EIS reinvestment relief is more flexible than gift relief, in that it allows the gain on an asset to be deferred, as long as the proceeds are reinvested in qualifying EIS shares. The capital gain arising on the sale of the original asset is effectively “frozen” until the EIS shares are disposed of. There are time limits relating to this relief, but it can be a useful planning tool to ensure gains are taxed in favourable years.

Capital Gains Tax – exemption relief

Where EIS and SEIS shares are sold at a gain, that capital gain is sometimes exempt from CGT.

The gain is exempt from CGT if two conditions are satisfied.

1. The shares must be sold outside the “relevant period”, which is three years after the issue of the shares.

2. Secondly, the investor must have obtained income tax relief on the subscription. To obtain income tax relief on the subscription, the investor must not have been “connected” with the company. Therefore, if the investor is connected with the company – e.g. he is an employee or owns more than 30% of the shares – he cannot obtain income tax relief on the subscription, so the gains on the shares will not be exempt from CGT.

Where EIS and SEIS shares are sold at a loss – which is very possible – the shares are meant to be high risk to qualify for the reliefs, the loss is always an allowable loss regardless of when the shares were sold. However, in order to calculate the amount of the allowable loss, any income tax relief obtained on the subscription reduces the base cost for capital gains tax purposes. Essentially, any income tax relief obtained by the investor will reduce the capital loss that he or she may claim.

Inheritance Tax (IHT)

This is unlikely to be a primary reason for investing in EIS shares, but is still useful to know and reduces potential IHT payable on death. The rate is up to 100% of the value of the EIS shares held at the time of death (or other IHT chargeable event). The shares need to have been held for a minimum of 2 years and the relief must be applied for by the executors/taxpayer depending on when the charge arises.

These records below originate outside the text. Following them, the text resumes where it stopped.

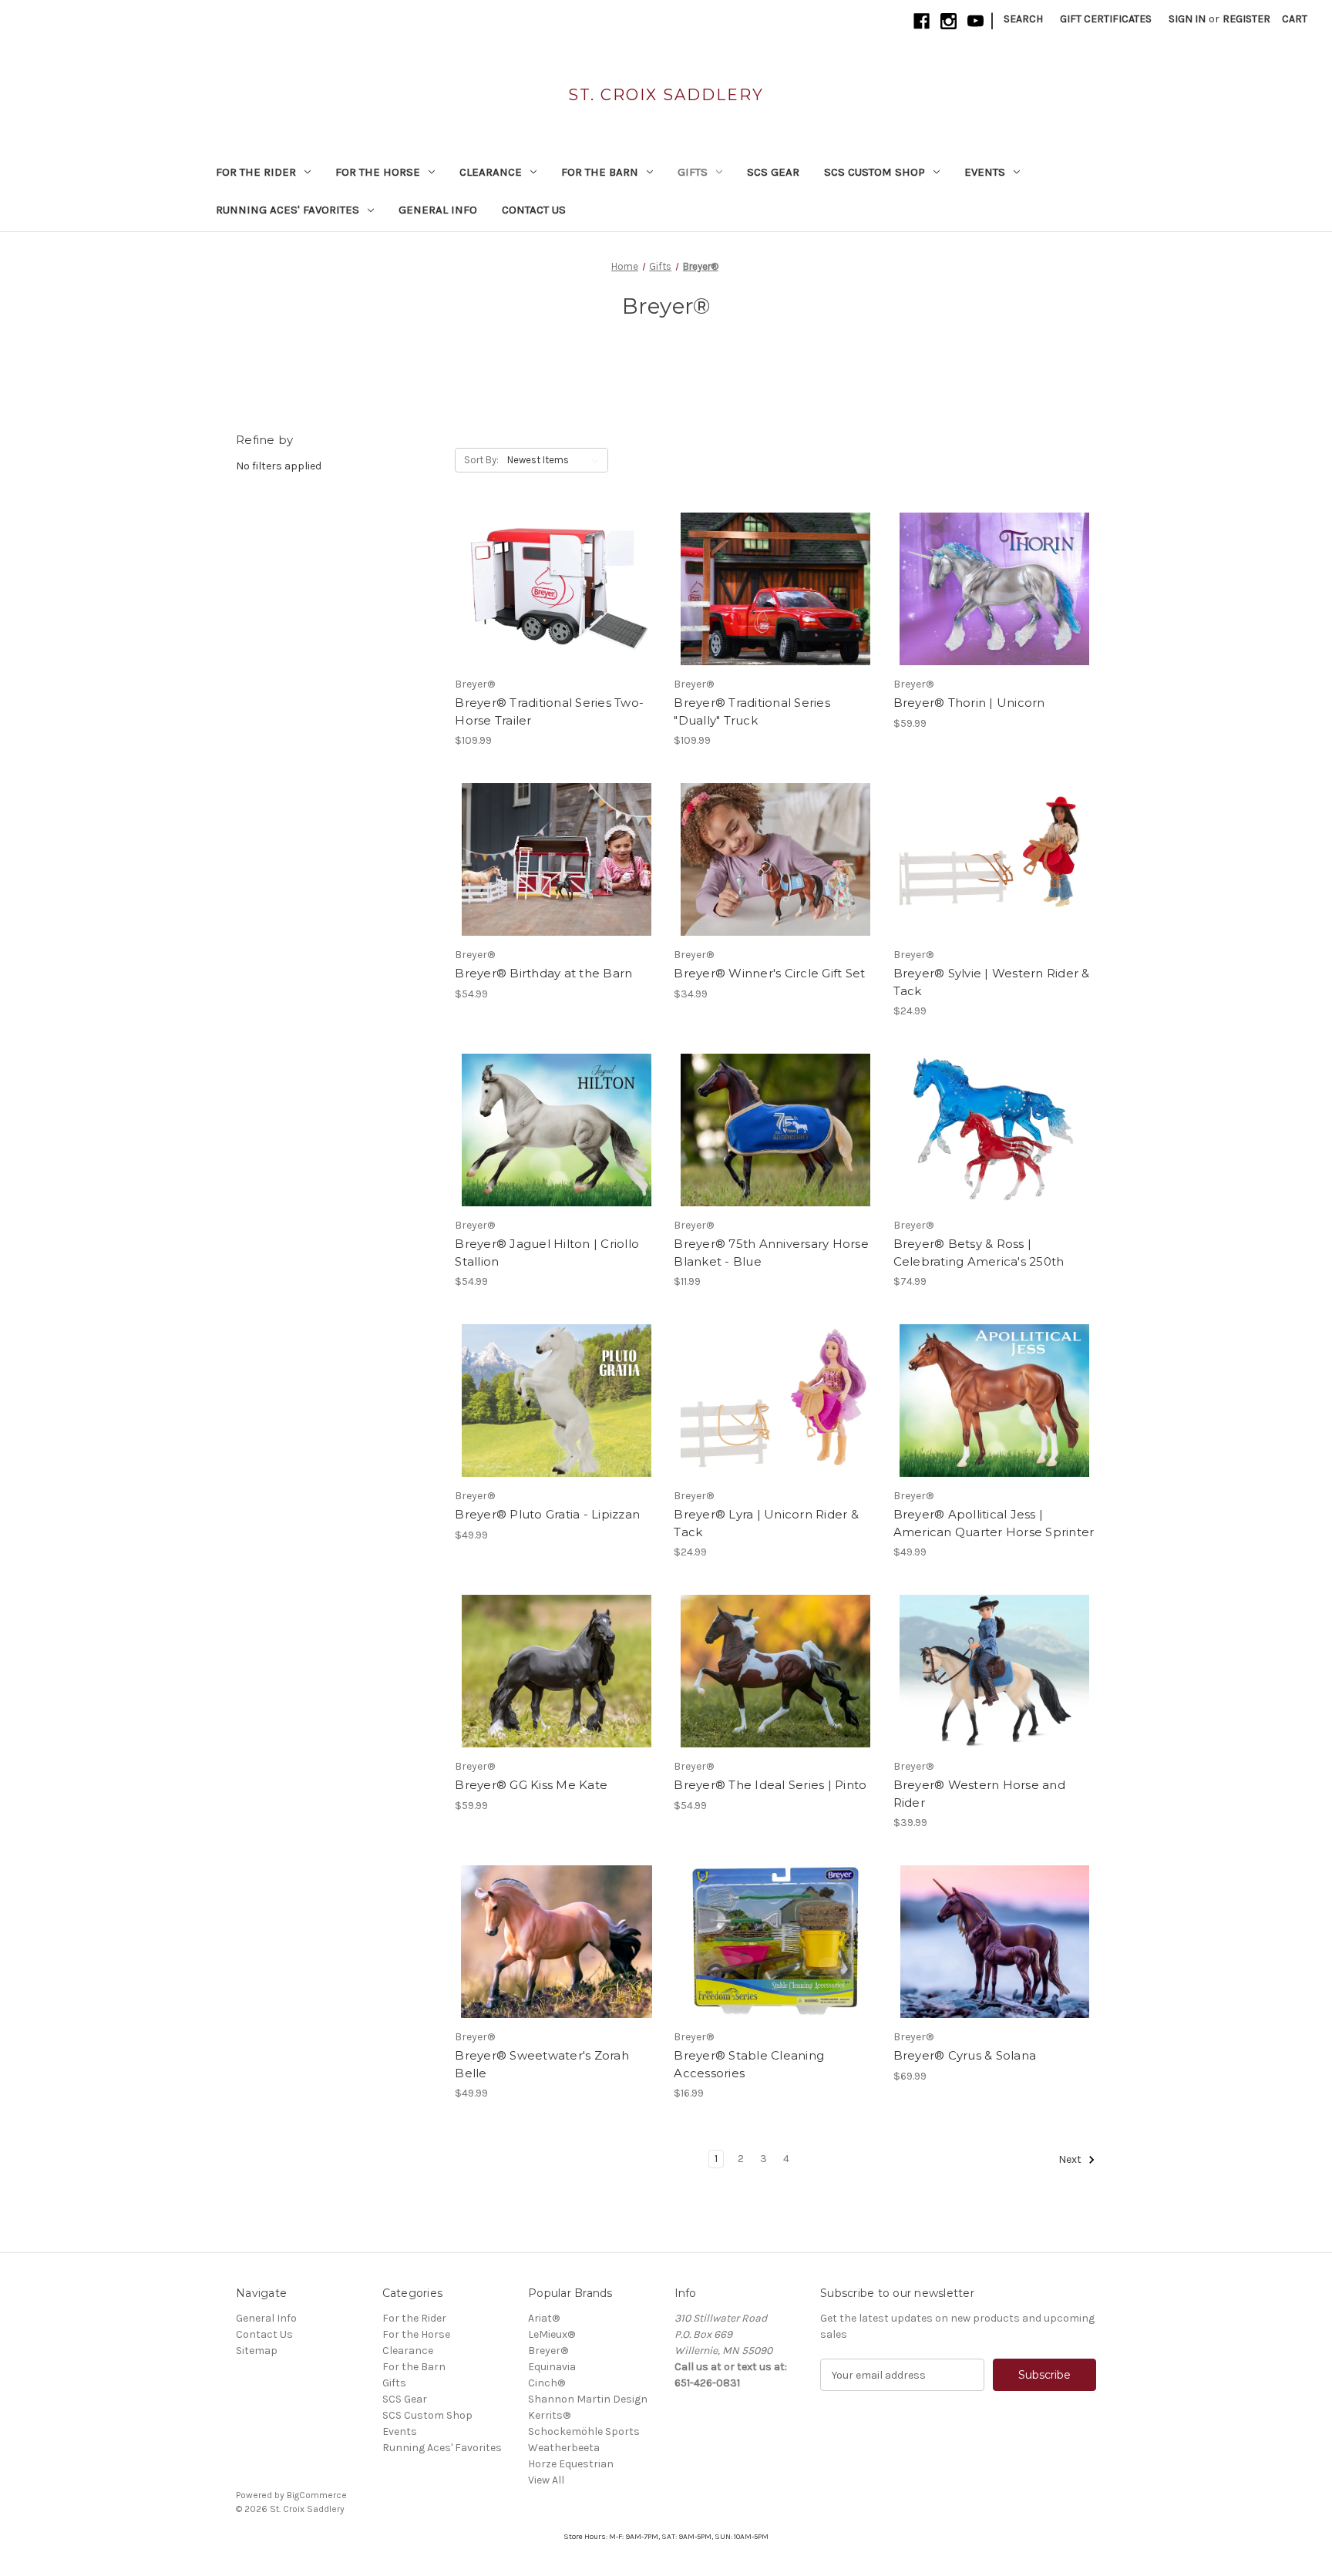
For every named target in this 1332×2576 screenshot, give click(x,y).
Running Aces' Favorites (287, 210)
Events (984, 172)
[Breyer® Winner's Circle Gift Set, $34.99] (775, 859)
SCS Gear (773, 172)
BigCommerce (317, 2495)
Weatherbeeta (564, 2447)
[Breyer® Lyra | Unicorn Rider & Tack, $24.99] (775, 1400)
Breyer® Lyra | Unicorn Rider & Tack (766, 1523)
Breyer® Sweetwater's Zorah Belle (542, 2064)
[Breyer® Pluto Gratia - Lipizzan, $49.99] (556, 1400)
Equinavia (552, 2366)
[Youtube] (975, 21)
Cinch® (546, 2382)
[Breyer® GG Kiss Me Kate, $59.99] (556, 1671)
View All (546, 2480)
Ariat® (544, 2318)
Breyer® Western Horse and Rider (979, 1793)
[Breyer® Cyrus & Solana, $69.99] (995, 1941)
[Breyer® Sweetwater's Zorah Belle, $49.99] (556, 1941)
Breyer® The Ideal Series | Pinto (770, 1784)
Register (1246, 18)
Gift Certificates (1106, 18)
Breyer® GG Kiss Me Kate (531, 1784)
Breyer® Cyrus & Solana (965, 2055)
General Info (438, 210)
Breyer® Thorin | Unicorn (969, 702)
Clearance (490, 172)
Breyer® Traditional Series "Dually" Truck (752, 711)
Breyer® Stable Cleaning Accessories (749, 2064)
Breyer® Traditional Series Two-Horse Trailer (549, 711)
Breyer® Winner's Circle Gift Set (769, 973)
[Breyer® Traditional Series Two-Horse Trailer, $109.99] (556, 589)
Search (1023, 18)
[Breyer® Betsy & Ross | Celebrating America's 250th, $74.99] (995, 1130)
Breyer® (548, 2350)
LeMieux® (551, 2334)
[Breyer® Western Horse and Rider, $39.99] (995, 1671)
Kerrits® (549, 2415)
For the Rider (256, 172)
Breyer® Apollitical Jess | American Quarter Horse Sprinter (994, 1523)
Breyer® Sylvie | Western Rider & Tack (991, 982)
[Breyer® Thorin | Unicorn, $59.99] (995, 589)
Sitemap (257, 2350)
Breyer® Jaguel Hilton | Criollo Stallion (547, 1252)
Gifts (693, 172)
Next (1071, 2160)
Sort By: (481, 460)
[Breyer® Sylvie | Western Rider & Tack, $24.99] (995, 859)
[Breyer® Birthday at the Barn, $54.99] (556, 859)
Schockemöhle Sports (584, 2431)
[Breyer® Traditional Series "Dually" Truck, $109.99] (775, 589)
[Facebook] (921, 21)
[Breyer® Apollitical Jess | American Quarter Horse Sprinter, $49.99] (995, 1400)
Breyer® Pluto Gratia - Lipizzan (547, 1514)
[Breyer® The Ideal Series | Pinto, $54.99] (775, 1671)
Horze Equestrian (571, 2463)
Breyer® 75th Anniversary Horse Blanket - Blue (771, 1252)
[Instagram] (948, 21)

There is no maximum financial limit, unlike income tax relief. The 2-year qualifying period starts when the money is used to purchase the shares, not for example, when the money is transferred to an EIS investment manager. There is often a delay (which can be months) between the funds being paid by the investor and actually being invested. The later of the two dates is the important one to use.

It should be noted that the inherent riskiness of investing in new, growing businesses shouldn’t be overlooked. The tax advantages are substantial but shouldn’t be the main reason for investment.